> [Assignment]: Using the listing below, retype only the lines from the line with "Task: Open the Build menu" through the end, both ends included, and exclude the pictures.

[Opening Source material section]

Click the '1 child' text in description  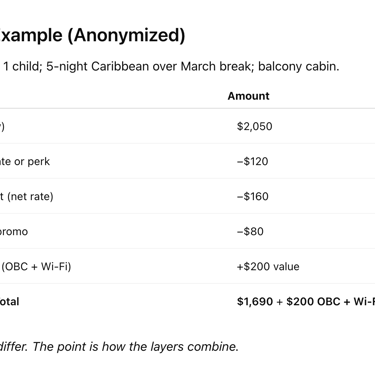tap(22, 66)
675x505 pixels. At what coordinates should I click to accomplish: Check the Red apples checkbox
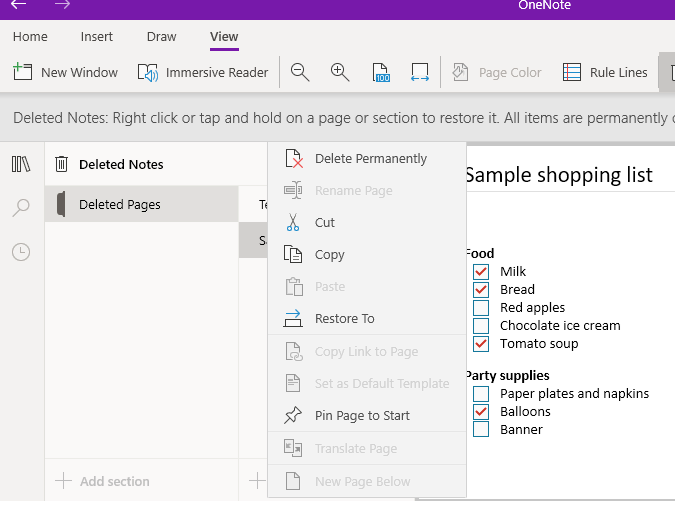[x=481, y=308]
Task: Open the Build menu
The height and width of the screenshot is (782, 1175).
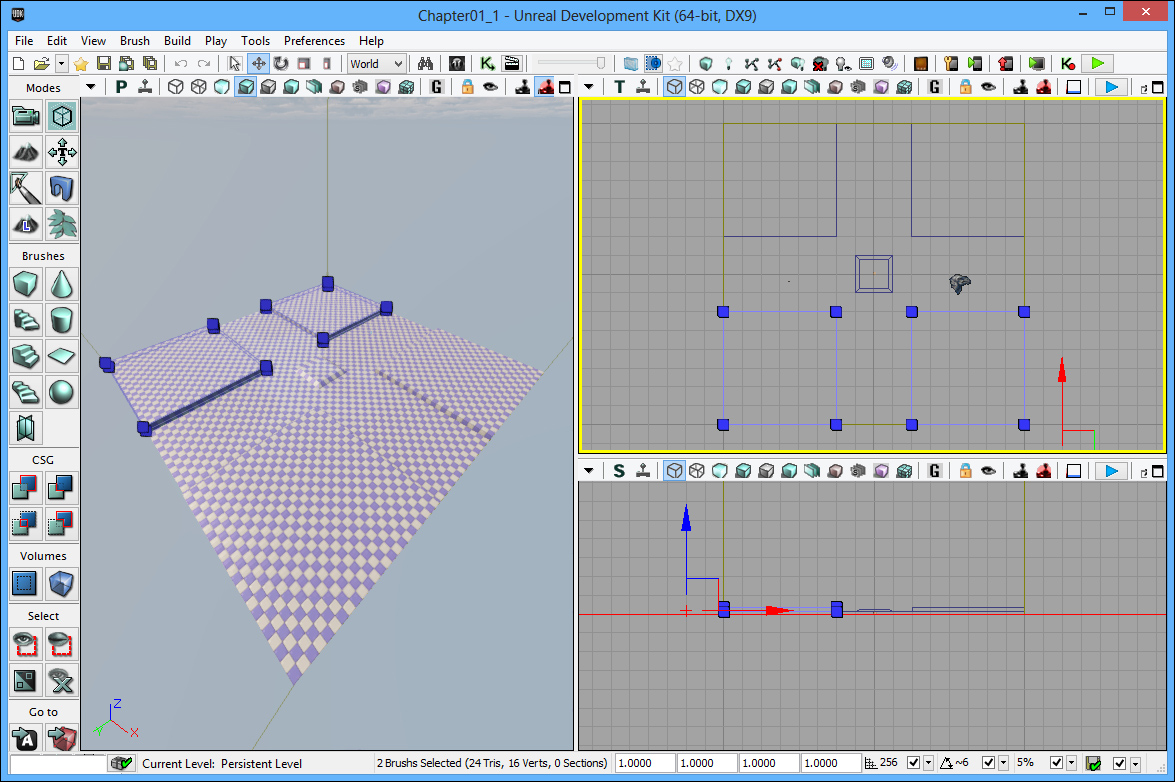Action: [x=177, y=41]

[Closing Source material section]

> [Solution]:
Task: Open the Build menu
The height and width of the screenshot is (782, 1175).
Action: [x=177, y=41]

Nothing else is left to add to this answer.